Task input
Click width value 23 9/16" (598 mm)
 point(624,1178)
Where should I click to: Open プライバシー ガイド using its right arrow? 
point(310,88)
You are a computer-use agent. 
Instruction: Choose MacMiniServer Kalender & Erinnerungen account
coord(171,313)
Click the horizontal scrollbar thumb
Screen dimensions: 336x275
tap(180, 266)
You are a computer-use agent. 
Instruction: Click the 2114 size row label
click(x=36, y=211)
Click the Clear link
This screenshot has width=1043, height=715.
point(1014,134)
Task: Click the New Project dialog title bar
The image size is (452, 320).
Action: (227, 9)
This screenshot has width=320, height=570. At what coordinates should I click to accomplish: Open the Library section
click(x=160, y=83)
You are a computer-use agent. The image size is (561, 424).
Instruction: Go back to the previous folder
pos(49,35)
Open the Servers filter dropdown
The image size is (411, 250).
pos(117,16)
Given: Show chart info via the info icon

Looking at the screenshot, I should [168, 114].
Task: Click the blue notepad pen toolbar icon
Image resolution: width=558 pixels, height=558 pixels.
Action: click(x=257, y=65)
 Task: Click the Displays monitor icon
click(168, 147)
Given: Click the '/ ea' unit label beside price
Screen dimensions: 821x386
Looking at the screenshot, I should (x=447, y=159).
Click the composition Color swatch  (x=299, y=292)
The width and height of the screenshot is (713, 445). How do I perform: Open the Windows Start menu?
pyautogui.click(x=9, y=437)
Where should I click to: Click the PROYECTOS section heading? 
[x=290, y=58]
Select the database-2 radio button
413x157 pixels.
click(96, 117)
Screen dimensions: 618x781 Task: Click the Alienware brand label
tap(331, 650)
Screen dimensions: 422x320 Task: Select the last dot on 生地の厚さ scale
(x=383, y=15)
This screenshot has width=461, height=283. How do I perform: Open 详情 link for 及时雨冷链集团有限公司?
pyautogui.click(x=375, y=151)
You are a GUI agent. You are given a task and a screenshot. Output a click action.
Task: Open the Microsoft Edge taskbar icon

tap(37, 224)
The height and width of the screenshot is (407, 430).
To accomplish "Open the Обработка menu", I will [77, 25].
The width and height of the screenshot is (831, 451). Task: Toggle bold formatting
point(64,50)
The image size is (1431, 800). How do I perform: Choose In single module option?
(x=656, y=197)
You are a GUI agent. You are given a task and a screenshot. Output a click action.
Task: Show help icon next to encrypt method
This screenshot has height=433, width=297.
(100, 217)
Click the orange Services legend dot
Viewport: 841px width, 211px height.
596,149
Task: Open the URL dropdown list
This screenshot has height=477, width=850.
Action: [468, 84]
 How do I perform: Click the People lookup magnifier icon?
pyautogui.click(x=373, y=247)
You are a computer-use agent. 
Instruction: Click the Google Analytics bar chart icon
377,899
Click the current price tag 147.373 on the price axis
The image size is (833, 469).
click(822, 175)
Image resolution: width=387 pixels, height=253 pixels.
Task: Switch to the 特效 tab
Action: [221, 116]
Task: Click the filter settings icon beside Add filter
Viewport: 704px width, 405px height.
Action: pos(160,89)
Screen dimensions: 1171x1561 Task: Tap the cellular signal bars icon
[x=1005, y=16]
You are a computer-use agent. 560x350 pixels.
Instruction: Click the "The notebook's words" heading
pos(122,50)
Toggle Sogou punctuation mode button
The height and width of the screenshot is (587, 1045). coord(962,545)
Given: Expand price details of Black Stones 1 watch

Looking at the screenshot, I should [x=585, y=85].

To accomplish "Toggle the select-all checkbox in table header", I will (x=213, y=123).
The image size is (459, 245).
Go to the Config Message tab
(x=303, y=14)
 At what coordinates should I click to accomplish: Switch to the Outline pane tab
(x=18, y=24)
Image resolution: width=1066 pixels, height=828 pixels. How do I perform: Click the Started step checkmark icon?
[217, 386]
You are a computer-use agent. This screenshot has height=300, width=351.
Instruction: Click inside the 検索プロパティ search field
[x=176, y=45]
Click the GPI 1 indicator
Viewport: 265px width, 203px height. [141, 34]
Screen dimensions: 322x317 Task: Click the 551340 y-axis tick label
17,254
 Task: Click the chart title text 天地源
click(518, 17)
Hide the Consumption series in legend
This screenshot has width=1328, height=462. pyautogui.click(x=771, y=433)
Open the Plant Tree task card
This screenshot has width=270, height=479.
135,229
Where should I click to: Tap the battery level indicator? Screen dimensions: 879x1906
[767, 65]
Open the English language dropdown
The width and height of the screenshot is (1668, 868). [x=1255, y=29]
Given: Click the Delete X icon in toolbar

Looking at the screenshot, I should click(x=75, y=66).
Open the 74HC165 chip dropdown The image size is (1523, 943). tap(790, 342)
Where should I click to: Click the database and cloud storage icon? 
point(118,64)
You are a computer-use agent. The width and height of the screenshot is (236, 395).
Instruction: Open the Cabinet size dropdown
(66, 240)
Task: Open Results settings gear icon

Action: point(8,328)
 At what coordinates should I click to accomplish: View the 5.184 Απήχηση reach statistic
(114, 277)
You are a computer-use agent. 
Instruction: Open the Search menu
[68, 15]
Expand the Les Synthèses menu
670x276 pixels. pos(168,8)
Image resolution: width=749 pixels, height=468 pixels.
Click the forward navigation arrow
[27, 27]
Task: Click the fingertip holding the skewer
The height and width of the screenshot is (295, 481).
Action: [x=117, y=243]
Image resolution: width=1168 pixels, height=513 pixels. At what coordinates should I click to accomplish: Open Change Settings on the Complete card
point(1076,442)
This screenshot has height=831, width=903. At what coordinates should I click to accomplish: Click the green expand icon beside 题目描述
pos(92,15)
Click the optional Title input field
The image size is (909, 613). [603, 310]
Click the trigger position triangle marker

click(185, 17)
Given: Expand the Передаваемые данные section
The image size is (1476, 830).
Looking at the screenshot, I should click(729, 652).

Exercise objective
All of the records must be retyped exactly as they are.

Task output
Click width value 23 9/16" (598 mm)
 point(624,1178)
Where should I click to: Open プライバシー ガイド using its right arrow? 
point(310,88)
You are a computer-use agent. 
Instruction: Choose MacMiniServer Kalender & Erinnerungen account
coord(171,313)
Click the horizontal scrollbar thumb
Screen dimensions: 336x275
tap(180, 266)
You are a computer-use agent. 
Instruction: Click the 2114 size row label
click(x=36, y=211)
Click the Clear link
This screenshot has width=1043, height=715.
point(1014,134)
Task: Click the New Project dialog title bar
The image size is (452, 320).
Action: (227, 9)
This screenshot has width=320, height=570. At what coordinates should I click to accomplish: Open the Library section
click(x=160, y=83)
You are a computer-use agent. The image size is (561, 424).
Instruction: Go back to the previous folder
pos(49,35)
Open the Servers filter dropdown
The image size is (411, 250).
pos(117,16)
Given: Show chart info via the info icon

Looking at the screenshot, I should [168, 114].
Task: Click the blue notepad pen toolbar icon
Image resolution: width=558 pixels, height=558 pixels.
Action: click(x=257, y=65)
 Task: Click the Displays monitor icon
click(168, 147)
Given: Click the '/ ea' unit label beside price
Screen dimensions: 821x386
Looking at the screenshot, I should (x=447, y=159).
Click the composition Color swatch  (x=299, y=292)
The width and height of the screenshot is (713, 445). How do I perform: Open the Windows Start menu?
pyautogui.click(x=9, y=437)
Where should I click to: Click the PROYECTOS section heading? 
[x=290, y=58]
Select the database-2 radio button
413x157 pixels.
click(96, 117)
Screen dimensions: 618x781 Task: Click the Alienware brand label
tap(331, 650)
Screen dimensions: 422x320 Task: Select the last dot on 生地の厚さ scale
(x=383, y=15)
This screenshot has width=461, height=283. How do I perform: Open 详情 link for 及时雨冷链集团有限公司?
pyautogui.click(x=375, y=151)
You are a GUI agent. You are given a task and a screenshot. Output a click action.
Task: Open the Microsoft Edge taskbar icon

tap(37, 224)
The height and width of the screenshot is (407, 430).
To accomplish "Open the Обработка menu", I will [77, 25].
The width and height of the screenshot is (831, 451). Task: Toggle bold formatting
point(64,50)
The image size is (1431, 800). How do I perform: Choose In single module option?
(x=656, y=197)
You are a GUI agent. You are given a task and a screenshot. Output a click action.
Task: Show help icon next to encrypt method
This screenshot has height=433, width=297.
(100, 217)
Click the orange Services legend dot
Viewport: 841px width, 211px height.
596,149
Task: Open the URL dropdown list
This screenshot has height=477, width=850.
Action: [468, 84]
 How do I perform: Click the People lookup magnifier icon?
pyautogui.click(x=373, y=247)
You are a computer-use agent. 
Instruction: Click the Google Analytics bar chart icon
377,899
Click the current price tag 147.373 on the price axis
The image size is (833, 469).
click(822, 175)
Image resolution: width=387 pixels, height=253 pixels.
Task: Switch to the 特效 tab
Action: [221, 116]
Task: Click the filter settings icon beside Add filter
Viewport: 704px width, 405px height.
Action: pos(160,89)
Screen dimensions: 1171x1561 Task: Tap the cellular signal bars icon
[x=1005, y=16]
You are a computer-use agent. 560x350 pixels.
Instruction: Click the "The notebook's words" heading
pos(122,50)
Toggle Sogou punctuation mode button
The height and width of the screenshot is (587, 1045). coord(962,545)
Given: Expand price details of Black Stones 1 watch

Looking at the screenshot, I should [x=585, y=85].

To accomplish "Toggle the select-all checkbox in table header", I will (x=213, y=123).
The image size is (459, 245).
Go to the Config Message tab
(x=303, y=14)
 At what coordinates should I click to accomplish: Switch to the Outline pane tab
(x=18, y=24)
Image resolution: width=1066 pixels, height=828 pixels. How do I perform: Click the Started step checkmark icon?
[217, 386]
You are a computer-use agent. This screenshot has height=300, width=351.
Instruction: Click inside the 検索プロパティ search field
[x=176, y=45]
Click the GPI 1 indicator
Viewport: 265px width, 203px height. [141, 34]
Screen dimensions: 322x317 Task: Click the 551340 y-axis tick label
17,254
 Task: Click the chart title text 天地源
click(518, 17)
Hide the Consumption series in legend
This screenshot has width=1328, height=462. pyautogui.click(x=771, y=433)
Open the Plant Tree task card
This screenshot has width=270, height=479.
135,229
Where should I click to: Tap the battery level indicator? Screen dimensions: 879x1906
[767, 65]
Open the English language dropdown
The width and height of the screenshot is (1668, 868). [x=1255, y=29]
Given: Click the Delete X icon in toolbar

Looking at the screenshot, I should click(x=75, y=66).
Open the 74HC165 chip dropdown The image size is (1523, 943). tap(790, 342)
Where should I click to: Click the database and cloud storage icon? 
point(118,64)
You are a computer-use agent. The width and height of the screenshot is (236, 395).
Instruction: Open the Cabinet size dropdown
(66, 240)
Task: Open Results settings gear icon

Action: point(8,328)
 At what coordinates should I click to accomplish: View the 5.184 Απήχηση reach statistic
(114, 277)
You are a computer-use agent. 
Instruction: Open the Search menu
[68, 15]
Expand the Les Synthèses menu
670x276 pixels. pos(168,8)
Image resolution: width=749 pixels, height=468 pixels.
Click the forward navigation arrow
[27, 27]
Task: Click the fingertip holding the skewer
The height and width of the screenshot is (295, 481).
Action: [x=117, y=243]
Image resolution: width=1168 pixels, height=513 pixels. At what coordinates should I click to accomplish: Open Change Settings on the Complete card
point(1076,442)
This screenshot has height=831, width=903. At what coordinates should I click to accomplish: Click the green expand icon beside 题目描述
pos(92,15)
Click the optional Title input field
The image size is (909, 613). [603, 310]
Click the trigger position triangle marker

click(185, 17)
Given: Expand the Передаваемые данные section
The image size is (1476, 830).
Looking at the screenshot, I should click(729, 652).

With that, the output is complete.